Mathematical (Blas/Lapack) libraries for ProDiMo¶
TODO: Find a proper place for this. Maybe also accelerate ProDiMo
Linking with ifx/ifort mkl libraries¶
01/06/2018 Peter Woitke
You can achieve some acceleration of ProDiMo by linking it with highly optimised linear algebra libraries. If you are using ifx/ifort, I would recommend using -qmkl=sequential as follows
LAPACK_INC=-qmkl=sequential
FLAGS = -r8 -i4 -g -traceback -O3 -xHOST -prec-div -fp-model source -qopenmp
FCRIT = -r8 -i4 -g -traceback -O3 -xHOST -prec-div -fp-model source -qopenmp
DEFS = -fpp -DIFORT -DEXTERNAL_LAPACK
The default compilation of ProDiMo uses slatec_routines.F, which was later replaced by LAPACK.
If you set the lapack_solver flag in Parameter.in, ProDiMo will use lapack2006.F instead, which contains copies of the LAPACK routines from 2006, but only those actually required in ProDiMo, still self-compiled. This flag is enabled by default if you use the quadp_solver
If you say -DEXTERNAL_LAPACK ProDiMo will not use any of these but will link itself to external blas and lapack libraries which can result in a considerable acceleration depending on the computer you are using. On the computers I have tested it, the mkl library, which comes with the ifx/ifort compiler, seems to provide the fastest linear algebra routines; here are some benchmarking results from ParallelTest, where numbers are user-time [sec] measured for the chemistry and the line transfer parts, using 6 openmp processes:
FLAGS = -r8 -i4 -g -traceback -O3 -xHOST -prec-div -fp-model source -qopenmp
FCRIT = -r8 -i4 -g -traceback -O3 -xHOST -prec-div -fp-model source -qopenmp
setenv OMP_NUM_THREADS 6
parallel_chem=T
default compilation with internal linear algebra: CHEM=97.10 LineRT=22.12
with lapack_solver flag: CHEM=97.07 LineRT=20.94
-DEXTERNAL_LAPACK -mkl=sequential: CHEM=88.64 LineRT=20.81
-DEXTERNAL_LAPACK -mkl=parallel: CHEM=93.74 LineRT=20.98
If you are running parallel chemistry as here (parallel_chem=T), you should link with -mkl=sequential. The linear algebra calls in ProDiMo are from within the parallelised parts, where there are on other openmp processes waiting/available. You might get an acceleration, however, from (parallel_chem=F,-mkl=sequential) to (parallel_chem=F,-mkl=parallel), haven't checked that. If you are using the gfortran compiler, you can download and compile OpenBLAS as described below.
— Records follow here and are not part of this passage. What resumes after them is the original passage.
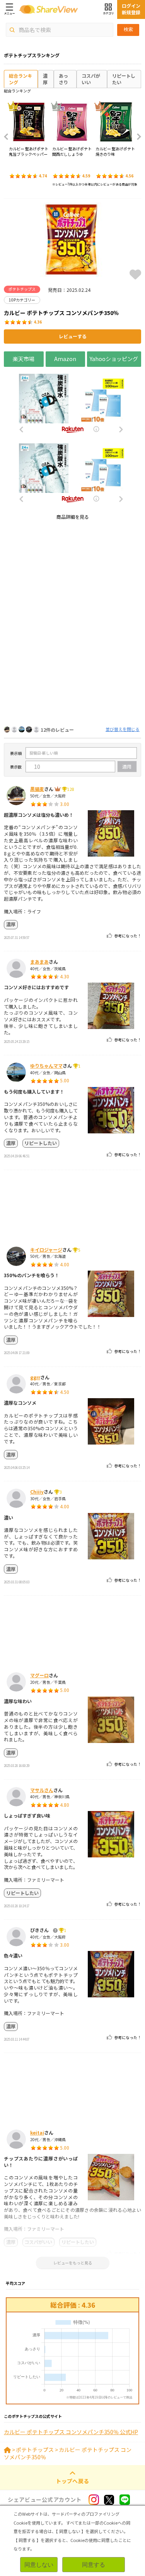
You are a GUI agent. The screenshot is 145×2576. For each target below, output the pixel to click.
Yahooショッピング (114, 359)
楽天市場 (23, 359)
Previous (8, 137)
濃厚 (45, 78)
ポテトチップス (35, 2449)
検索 (128, 29)
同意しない (38, 2564)
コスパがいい (91, 78)
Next (136, 137)
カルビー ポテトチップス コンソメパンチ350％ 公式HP (71, 2432)
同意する (93, 2564)
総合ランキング (20, 78)
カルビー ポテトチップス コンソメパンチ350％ (67, 2453)
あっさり (63, 78)
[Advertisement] (72, 598)
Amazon (65, 359)
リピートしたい (123, 78)
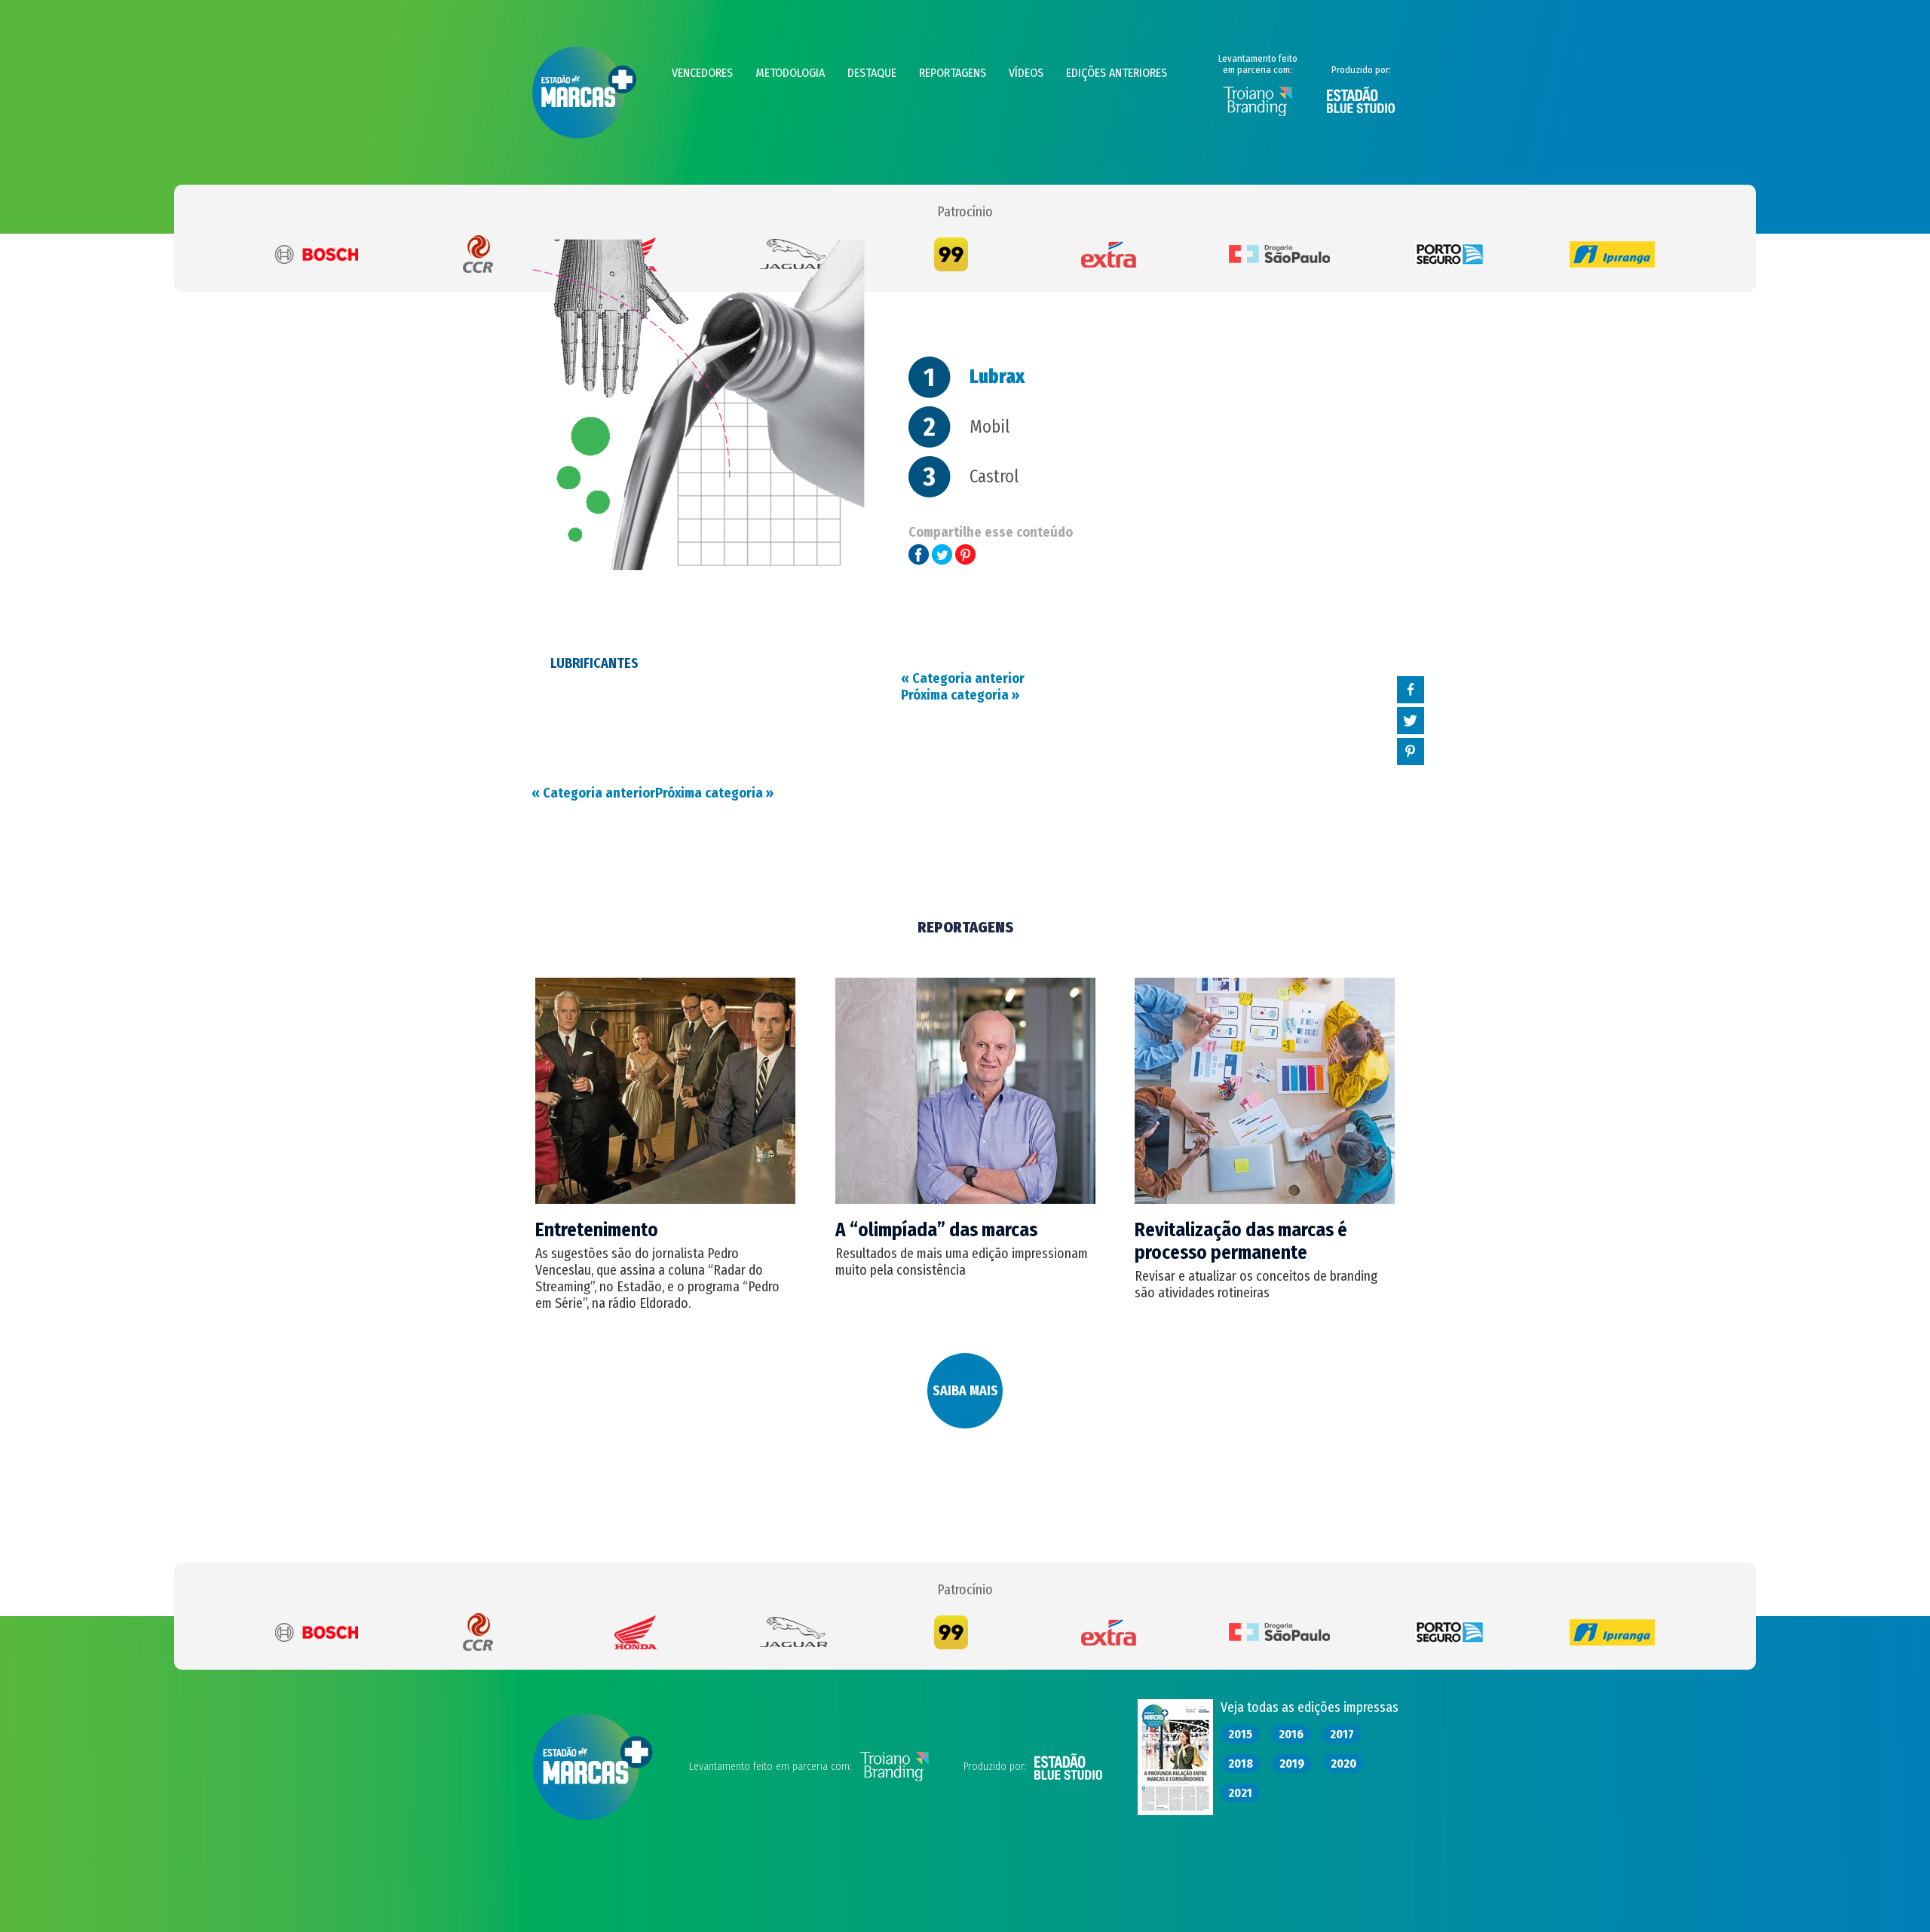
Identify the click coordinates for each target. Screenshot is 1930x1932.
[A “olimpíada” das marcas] (965, 1199)
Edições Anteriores (1116, 73)
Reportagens (952, 73)
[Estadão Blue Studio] (1361, 109)
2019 (1291, 1763)
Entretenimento (596, 1230)
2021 (1240, 1793)
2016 (1291, 1734)
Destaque (871, 73)
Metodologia (790, 73)
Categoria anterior (593, 793)
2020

BLAS/LAPACK with gfortran¶
Linux¶
OpenBLAS is derived from the old fast GotoBLAS. Contrary to the Intel MKL routines, OpenBLAS is an open-source project, and if it is installed, it may bring significant speed improvements and can be used with gfortran.
Installation of the library¶
Detailed installation instructions for openblas can be found in the Installation Guide. Often, the library can be installed via a package manager (on both Linux or Mac), see the Guide mentioned above.
However, it might be required to download/compile/install the library manually, depending on the system (see the Installation Guide link).
Makefile setting¶
Similar to ifx/ifort, one has to enable the -DEXTERNAL_LAPACK compiler flag. Additional settings like this have to be added in the makefile (see makefile.gfortran in src_develop directory for an example).
#-------------------------------------
# OPENBLAS for -DEXTERNAL_LAPACK ... uses package from ubuntu installation
# has to be adapted to your installation
#-------------------------------------
LAPACK_INC = -I/usr/include/x86_64-linux-gnu
LAPACK = -L/usr/lib/x86_64-linux-gnu/lapack -lopenblas -lpthread -lgfortran
Mac OS X¶
Xcode includes several libraries for accelerating code. To use some of those, one can simply add -framework accelerate to the FLAGS in the makefile e.g.
LAPACK_INC = -framework accelerate
and don't forget -DEXTERNAL_LAPACK. This is for gfortran (ifort/ifx are not supported on Mac OS X). Please note that those things tend to change with the OS X version.
Alternatively one can also install OpenBlas like for Linux (see link above for installation instructions).